4. Emergency Department Visits by Patients with Mental Health Disorders — North Carolina, 2008–2010
Judith E. Tintinalli, MD, MS
Professor, Department of Emergency Medicine
919-843-1400
jet@med.unc.edu
Of all emergency department (ED) visits in North Carolina from 2008-2010, nearly 1 in 10 visits were made by patients with underlying mental health disorders. ED visits by patients with mental health disorders increased by 18 percent, nearly four times the increase in the total number of ED visits in the state. Most of the ED visits (62 percent) were by patients with underlying stress, anxiety, or depression. Almost one-third of ED visits by those with underlying mental health disorders resulted in hospital admission, twice as many as those without underlying mental health disorders. Those 65 years and older had the highest rates of stress, anxiety, depression, schizophrenia, and dementia compared to all other age groups, and one of every two elders with an underlying mental health disorder was admitted to the hospital. Mental health disorders are a serious public health problem, and patients with mental health disorders are visiting the ED in growing numbers. Tracking ED visits by patients with underlying mental health problems is an important measure of the success of community health care systems. In North Carolina, the proportion of ED visits by those with underlying mental health disorders increased from 2008-2010, especially for those with disorders such as stress, anxiety, and depression.

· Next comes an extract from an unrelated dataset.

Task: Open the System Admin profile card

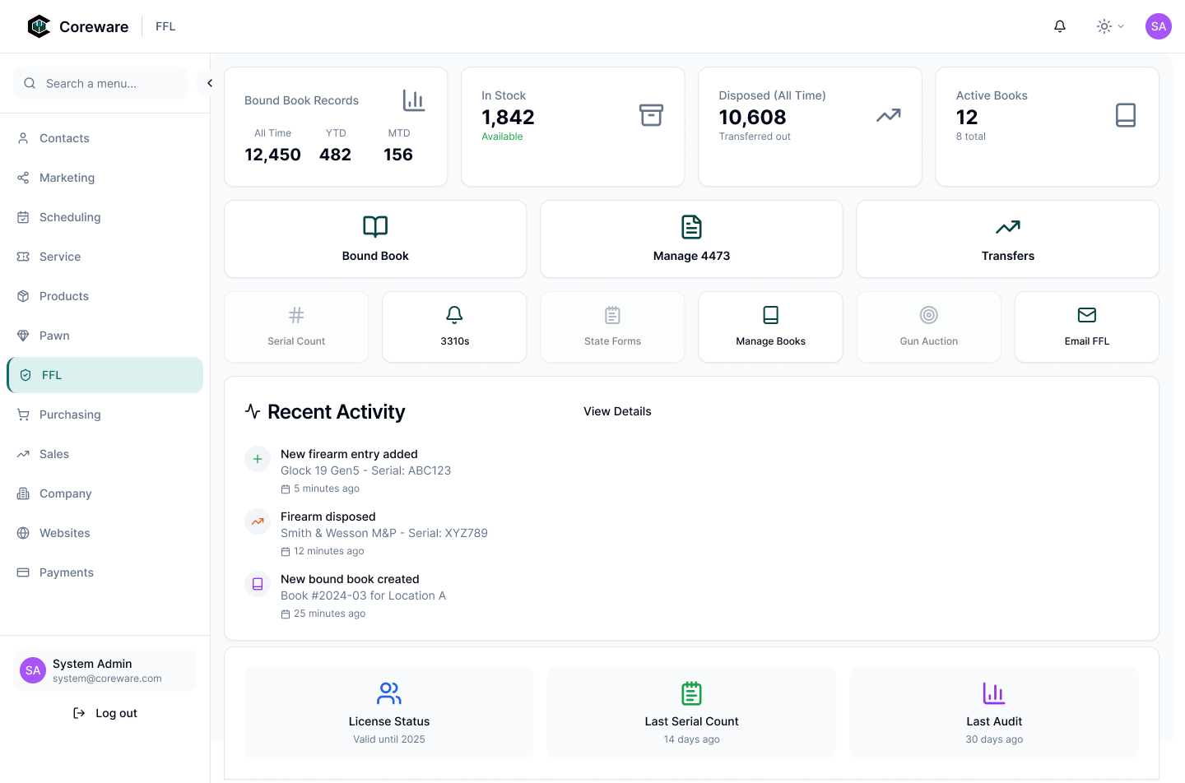Action: tap(105, 670)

These disorders are better treated in community settings, and not in the ED. The elderly are especially vulnerable, have the highest overall rates of mental health disorders compared to any other age group, and often require complex care that must be integrated across different medical specialties. EDs need the resources to care for patients with mental health disorders. EDs should also be well integrated into the system of community health care in order to provide alternatives to hospital admission and to serve as the first step for outpatient care.
5. Influenza Activity — United States, 2012–13 Season, and Composition of the 2013–14 Influenza Vaccine
CDC Media Relations
404-639-3286
During the 2012–13 , influenza A(H3) viruses predominated in the United States overall during the influenza season, followed by influenza B viruses, while pH1N1 viruses were identified rarely. Compared with recent influenza seasons, this season began earlier, and also had a higher percentage of outpatient visits for influenza-like illness, higher rates of hospitalizations, and more deaths attributed to pneumonia and influenza. The age group with the highest hospitalization rate were among people 65 years and older , accounting for more than half of all reported influenza-associated hospitalizations. The 2012–13 influenza season began early, and was relatively more severe than recent influenza seasons, particularly for people 65 years and older. This season is an example of the serious public health toll that influenza can take, and underscores the importance of influenza vaccination and treatment.